Write back each entry precisely as it is given.

━━ Recorded data

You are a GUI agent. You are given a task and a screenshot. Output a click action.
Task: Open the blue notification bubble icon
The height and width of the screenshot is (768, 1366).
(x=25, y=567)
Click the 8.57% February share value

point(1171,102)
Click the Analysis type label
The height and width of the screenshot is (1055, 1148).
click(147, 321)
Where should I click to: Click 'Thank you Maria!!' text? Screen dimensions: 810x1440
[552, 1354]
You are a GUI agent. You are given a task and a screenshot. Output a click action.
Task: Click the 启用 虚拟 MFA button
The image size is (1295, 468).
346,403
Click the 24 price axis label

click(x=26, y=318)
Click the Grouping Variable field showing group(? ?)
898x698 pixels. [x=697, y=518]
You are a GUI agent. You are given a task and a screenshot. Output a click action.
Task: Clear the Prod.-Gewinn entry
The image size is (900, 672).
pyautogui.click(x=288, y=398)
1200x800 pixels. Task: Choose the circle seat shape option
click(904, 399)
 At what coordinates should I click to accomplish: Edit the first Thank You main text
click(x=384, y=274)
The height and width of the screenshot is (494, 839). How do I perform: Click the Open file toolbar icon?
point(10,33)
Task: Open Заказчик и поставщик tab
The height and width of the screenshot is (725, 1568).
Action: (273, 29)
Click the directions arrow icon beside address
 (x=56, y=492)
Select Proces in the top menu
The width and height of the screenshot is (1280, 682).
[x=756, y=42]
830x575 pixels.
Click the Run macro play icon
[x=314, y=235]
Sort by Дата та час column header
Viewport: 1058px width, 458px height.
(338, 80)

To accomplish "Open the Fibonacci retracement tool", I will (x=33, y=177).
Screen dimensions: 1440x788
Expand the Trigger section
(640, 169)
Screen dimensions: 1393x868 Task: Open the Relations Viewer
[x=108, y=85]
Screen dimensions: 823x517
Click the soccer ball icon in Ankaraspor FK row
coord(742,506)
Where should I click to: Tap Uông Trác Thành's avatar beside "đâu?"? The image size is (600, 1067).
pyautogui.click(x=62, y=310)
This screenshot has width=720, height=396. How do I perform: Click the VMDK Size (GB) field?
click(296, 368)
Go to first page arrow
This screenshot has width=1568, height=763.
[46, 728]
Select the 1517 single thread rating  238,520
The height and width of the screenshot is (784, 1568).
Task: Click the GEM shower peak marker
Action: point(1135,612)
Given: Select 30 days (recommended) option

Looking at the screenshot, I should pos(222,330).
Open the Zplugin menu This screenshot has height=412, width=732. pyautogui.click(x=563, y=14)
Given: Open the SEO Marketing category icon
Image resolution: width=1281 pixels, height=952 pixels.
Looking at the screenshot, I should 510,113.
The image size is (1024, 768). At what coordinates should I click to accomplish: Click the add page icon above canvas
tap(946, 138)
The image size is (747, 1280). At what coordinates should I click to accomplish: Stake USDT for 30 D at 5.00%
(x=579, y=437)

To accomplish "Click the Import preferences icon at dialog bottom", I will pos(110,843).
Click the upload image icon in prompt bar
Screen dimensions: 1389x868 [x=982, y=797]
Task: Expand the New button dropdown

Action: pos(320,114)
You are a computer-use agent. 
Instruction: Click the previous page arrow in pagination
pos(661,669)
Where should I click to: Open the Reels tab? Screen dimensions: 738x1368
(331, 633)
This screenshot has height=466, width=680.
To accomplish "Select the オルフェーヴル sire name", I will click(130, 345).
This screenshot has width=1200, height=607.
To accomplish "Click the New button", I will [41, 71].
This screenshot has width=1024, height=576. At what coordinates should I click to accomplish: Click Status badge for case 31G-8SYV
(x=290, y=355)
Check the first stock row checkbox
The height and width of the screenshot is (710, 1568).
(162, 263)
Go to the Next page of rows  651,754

━━━━

• Written answer:
You are a GUI agent. You are given a task and a screenshot. Output a click action.
Task: Open the blue notification bubble icon
The height and width of the screenshot is (768, 1366).
(x=25, y=567)
Click the 8.57% February share value

point(1171,102)
Click the Analysis type label
The height and width of the screenshot is (1055, 1148).
click(147, 321)
Where should I click to: Click 'Thank you Maria!!' text? Screen dimensions: 810x1440
[552, 1354]
You are a GUI agent. You are given a task and a screenshot. Output a click action.
Task: Click the 启用 虚拟 MFA button
The image size is (1295, 468).
346,403
Click the 24 price axis label

click(x=26, y=318)
Click the Grouping Variable field showing group(? ?)
898x698 pixels. [x=697, y=518]
You are a GUI agent. You are given a task and a screenshot. Output a click action.
Task: Clear the Prod.-Gewinn entry
The image size is (900, 672).
pyautogui.click(x=288, y=398)
1200x800 pixels. Task: Choose the circle seat shape option
click(904, 399)
 At what coordinates should I click to accomplish: Edit the first Thank You main text
click(x=384, y=274)
The height and width of the screenshot is (494, 839). How do I perform: Click the Open file toolbar icon?
point(10,33)
Task: Open Заказчик и поставщик tab
The height and width of the screenshot is (725, 1568).
Action: (273, 29)
Click the directions arrow icon beside address
 (x=56, y=492)
Select Proces in the top menu
The width and height of the screenshot is (1280, 682).
[x=756, y=42]
830x575 pixels.
Click the Run macro play icon
[x=314, y=235]
Sort by Дата та час column header
Viewport: 1058px width, 458px height.
(338, 80)

To accomplish "Open the Fibonacci retracement tool", I will (x=33, y=177).
Screen dimensions: 1440x788
Expand the Trigger section
(640, 169)
Screen dimensions: 1393x868 Task: Open the Relations Viewer
[x=108, y=85]
Screen dimensions: 823x517
Click the soccer ball icon in Ankaraspor FK row
coord(742,506)
Where should I click to: Tap Uông Trác Thành's avatar beside "đâu?"? The image size is (600, 1067).
pyautogui.click(x=62, y=310)
This screenshot has width=720, height=396. How do I perform: Click the VMDK Size (GB) field?
click(296, 368)
Go to first page arrow
This screenshot has width=1568, height=763.
[46, 728]
Select the 1517 single thread rating  238,520
The height and width of the screenshot is (784, 1568).
Task: Click the GEM shower peak marker
Action: point(1135,612)
Given: Select 30 days (recommended) option

Looking at the screenshot, I should pos(222,330).
Open the Zplugin menu This screenshot has height=412, width=732. pyautogui.click(x=563, y=14)
Given: Open the SEO Marketing category icon
Image resolution: width=1281 pixels, height=952 pixels.
Looking at the screenshot, I should 510,113.
The image size is (1024, 768). At what coordinates should I click to accomplish: Click the add page icon above canvas
tap(946, 138)
The image size is (747, 1280). At what coordinates should I click to accomplish: Stake USDT for 30 D at 5.00%
(x=579, y=437)

To accomplish "Click the Import preferences icon at dialog bottom", I will pos(110,843).
Click the upload image icon in prompt bar
Screen dimensions: 1389x868 [x=982, y=797]
Task: Expand the New button dropdown

Action: pos(320,114)
You are a computer-use agent. 
Instruction: Click the previous page arrow in pagination
pos(661,669)
Where should I click to: Open the Reels tab? Screen dimensions: 738x1368
(331, 633)
This screenshot has height=466, width=680.
To accomplish "Select the オルフェーヴル sire name", I will click(130, 345).
This screenshot has width=1200, height=607.
To accomplish "Click the New button", I will [41, 71].
This screenshot has width=1024, height=576. At what coordinates should I click to accomplish: Click Status badge for case 31G-8SYV
(x=290, y=355)
Check the first stock row checkbox
The height and width of the screenshot is (710, 1568).
(162, 263)
Go to the Next page of rows  651,754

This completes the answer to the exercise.